The proverbial pitcher that goes often to the well and is broken at last could not possibly be a leathern one, for the greatest virtue of the leathern vessel was its indestructible nature, well set forth in the old song of “The Leather Bottel”:

And when the bottle at last grows old,
And will good liquor no longer hold,
Out of its sides you may make a clout
To mend your shoes when they’re worn out;
Or take and hang it upon a pin—
’Twill serve to put hinges and odd things in.
So I hope his soul in Heaven may dwell
Who first found out the Leather Bottel.

Such leather bottles, some of them very ancient, are often to be found, even at this day, in the barns and outhouses of remote hamlets, with a side cut away to receive those “hinges and odd things” of the verse. They are also often used to hold cart-grease.

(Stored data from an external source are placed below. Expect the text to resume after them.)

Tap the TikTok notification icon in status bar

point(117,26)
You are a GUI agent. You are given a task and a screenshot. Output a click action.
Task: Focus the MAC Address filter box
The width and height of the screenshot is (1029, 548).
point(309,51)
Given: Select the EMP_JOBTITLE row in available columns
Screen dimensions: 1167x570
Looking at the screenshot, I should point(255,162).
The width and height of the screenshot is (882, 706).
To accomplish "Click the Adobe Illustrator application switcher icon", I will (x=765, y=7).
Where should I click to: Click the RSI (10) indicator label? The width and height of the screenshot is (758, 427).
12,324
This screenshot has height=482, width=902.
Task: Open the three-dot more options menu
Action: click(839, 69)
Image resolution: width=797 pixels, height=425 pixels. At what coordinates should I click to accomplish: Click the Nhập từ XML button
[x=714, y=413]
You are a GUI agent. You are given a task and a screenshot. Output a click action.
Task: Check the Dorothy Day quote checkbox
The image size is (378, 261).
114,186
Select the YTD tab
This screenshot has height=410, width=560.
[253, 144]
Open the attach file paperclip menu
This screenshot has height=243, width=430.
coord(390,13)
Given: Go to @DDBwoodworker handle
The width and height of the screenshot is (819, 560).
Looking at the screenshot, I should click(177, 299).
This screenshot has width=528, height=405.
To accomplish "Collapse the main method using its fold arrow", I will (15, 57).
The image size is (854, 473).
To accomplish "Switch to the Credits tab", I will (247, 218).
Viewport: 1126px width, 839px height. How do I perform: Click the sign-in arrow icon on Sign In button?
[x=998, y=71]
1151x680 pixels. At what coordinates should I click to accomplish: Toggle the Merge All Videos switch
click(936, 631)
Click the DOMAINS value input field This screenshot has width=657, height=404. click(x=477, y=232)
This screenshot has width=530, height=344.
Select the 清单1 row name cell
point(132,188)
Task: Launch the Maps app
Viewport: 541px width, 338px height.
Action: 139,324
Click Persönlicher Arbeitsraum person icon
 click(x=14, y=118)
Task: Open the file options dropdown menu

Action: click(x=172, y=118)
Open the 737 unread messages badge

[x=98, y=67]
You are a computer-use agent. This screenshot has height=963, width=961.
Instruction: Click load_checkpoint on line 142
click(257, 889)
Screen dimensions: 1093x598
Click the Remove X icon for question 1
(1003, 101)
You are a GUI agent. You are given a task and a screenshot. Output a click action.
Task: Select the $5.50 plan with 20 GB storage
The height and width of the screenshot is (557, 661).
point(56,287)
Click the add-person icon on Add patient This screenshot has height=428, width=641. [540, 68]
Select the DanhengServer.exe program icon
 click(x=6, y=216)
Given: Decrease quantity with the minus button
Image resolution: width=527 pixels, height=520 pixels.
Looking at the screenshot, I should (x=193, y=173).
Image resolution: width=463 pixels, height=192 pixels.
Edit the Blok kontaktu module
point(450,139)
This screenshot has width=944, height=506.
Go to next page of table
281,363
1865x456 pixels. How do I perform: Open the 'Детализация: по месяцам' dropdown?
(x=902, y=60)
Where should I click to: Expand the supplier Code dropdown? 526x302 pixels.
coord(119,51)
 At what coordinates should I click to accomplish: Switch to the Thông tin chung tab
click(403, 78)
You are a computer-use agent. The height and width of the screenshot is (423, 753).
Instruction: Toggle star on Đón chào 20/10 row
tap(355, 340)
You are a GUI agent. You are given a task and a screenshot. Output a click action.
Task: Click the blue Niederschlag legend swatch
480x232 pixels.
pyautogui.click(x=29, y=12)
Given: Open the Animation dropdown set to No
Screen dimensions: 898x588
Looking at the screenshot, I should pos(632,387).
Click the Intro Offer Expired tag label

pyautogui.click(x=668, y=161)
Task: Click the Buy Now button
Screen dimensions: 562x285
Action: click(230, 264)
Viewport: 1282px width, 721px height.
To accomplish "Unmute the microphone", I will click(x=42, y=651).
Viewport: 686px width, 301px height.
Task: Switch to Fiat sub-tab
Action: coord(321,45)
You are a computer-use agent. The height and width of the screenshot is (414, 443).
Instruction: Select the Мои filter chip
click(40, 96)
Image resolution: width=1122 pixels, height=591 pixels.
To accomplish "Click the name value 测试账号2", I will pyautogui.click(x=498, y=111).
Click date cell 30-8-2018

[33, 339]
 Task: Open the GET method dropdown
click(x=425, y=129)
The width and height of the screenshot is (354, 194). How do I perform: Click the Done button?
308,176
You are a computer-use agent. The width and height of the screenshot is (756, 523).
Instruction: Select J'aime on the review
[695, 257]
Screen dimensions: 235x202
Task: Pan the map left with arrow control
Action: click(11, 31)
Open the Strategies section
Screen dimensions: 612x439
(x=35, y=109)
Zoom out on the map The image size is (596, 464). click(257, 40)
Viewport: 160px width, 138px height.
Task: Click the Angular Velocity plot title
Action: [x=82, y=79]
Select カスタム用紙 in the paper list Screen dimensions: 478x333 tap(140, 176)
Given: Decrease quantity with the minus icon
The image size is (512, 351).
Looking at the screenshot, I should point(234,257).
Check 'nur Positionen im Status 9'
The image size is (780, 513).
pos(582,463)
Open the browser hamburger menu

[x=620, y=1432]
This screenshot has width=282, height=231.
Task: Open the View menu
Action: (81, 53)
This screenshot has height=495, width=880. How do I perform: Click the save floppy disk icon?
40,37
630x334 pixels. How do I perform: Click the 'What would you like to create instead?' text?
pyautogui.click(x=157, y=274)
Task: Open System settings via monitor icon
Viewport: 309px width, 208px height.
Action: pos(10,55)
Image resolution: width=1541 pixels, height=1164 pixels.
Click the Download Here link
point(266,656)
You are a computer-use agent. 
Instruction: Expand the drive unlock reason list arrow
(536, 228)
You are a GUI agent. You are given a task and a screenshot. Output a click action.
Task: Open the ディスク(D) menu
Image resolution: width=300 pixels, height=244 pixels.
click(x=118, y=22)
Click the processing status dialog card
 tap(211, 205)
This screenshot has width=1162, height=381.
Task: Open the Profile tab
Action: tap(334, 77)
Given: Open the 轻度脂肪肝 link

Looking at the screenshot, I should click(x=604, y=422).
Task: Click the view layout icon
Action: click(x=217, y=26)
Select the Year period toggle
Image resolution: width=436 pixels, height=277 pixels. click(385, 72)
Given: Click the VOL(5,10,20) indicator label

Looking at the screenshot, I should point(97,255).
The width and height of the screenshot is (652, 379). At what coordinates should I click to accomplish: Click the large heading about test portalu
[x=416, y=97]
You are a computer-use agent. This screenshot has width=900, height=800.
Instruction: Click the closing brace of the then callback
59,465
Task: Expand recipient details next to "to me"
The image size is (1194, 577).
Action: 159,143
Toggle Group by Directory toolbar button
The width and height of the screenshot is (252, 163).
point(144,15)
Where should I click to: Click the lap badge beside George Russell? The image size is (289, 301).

The “Bull,” Whitechapel, whence Mr. Tony Weller “worked down” to Ipswich, was numbered No. 25, Aldgate High Street. It stood in the rear of the narrow entry shown in the accompanying illustration. Rightly, it will be seen, did Mr. Tony Weller advise the “outsides” on his coach to “take care o’ the archvay, gen’lm’n.” The “Bull” was long occupied by the widowed Mrs. Ann Nelson—one of those stern, dignified, magisterial women of business who were a quite remarkable feature of the coaching age, who saw their husbands off to an early grave, and alone carried on the peculiarly exacting double business of innkeeping and coach-proprietorship, and did so with success. Mrs. Ann Nelson—no one ever dared so greatly as to spell her name “Anne”—was the Napoleon and Cæsar combined of the coaching business on the East Anglian roads, and accomplished the remarkable feat—remarkable for an innkeeper in the East End of London—of also owning that crack mail-coach of the West of England Road, the Devonport “Quicksilver.” As Mrs. Nelson would permit no “e” to her Christian name, so also she would never hear of her house being called “hotel.” It was, to the last, the “Bull Inn”; as you see in the illustration, with Martin’s woollen-drapery shop, formerly that of James Johnson, whip-maker, on the one side and that of Lee, the confectioner, on the other. Richard Lee himself you perceive standing on the pavement, taking a very keen interest in the coach emerging from the yard, as he had every reason to do; for he, like William Lee, his father before him, was a partner, though not a publicly acknowledged one, with Mrs. Nelson, and the money he made out of his jam tarts he invested, with much profit to himself, in that autocratic lady’s coaching speculations.

From the date of the opening of the Eastern Counties Railway, in 1839, the business of the “Bull” began to decline, and the house was at length sold and demolished in 1868.[16]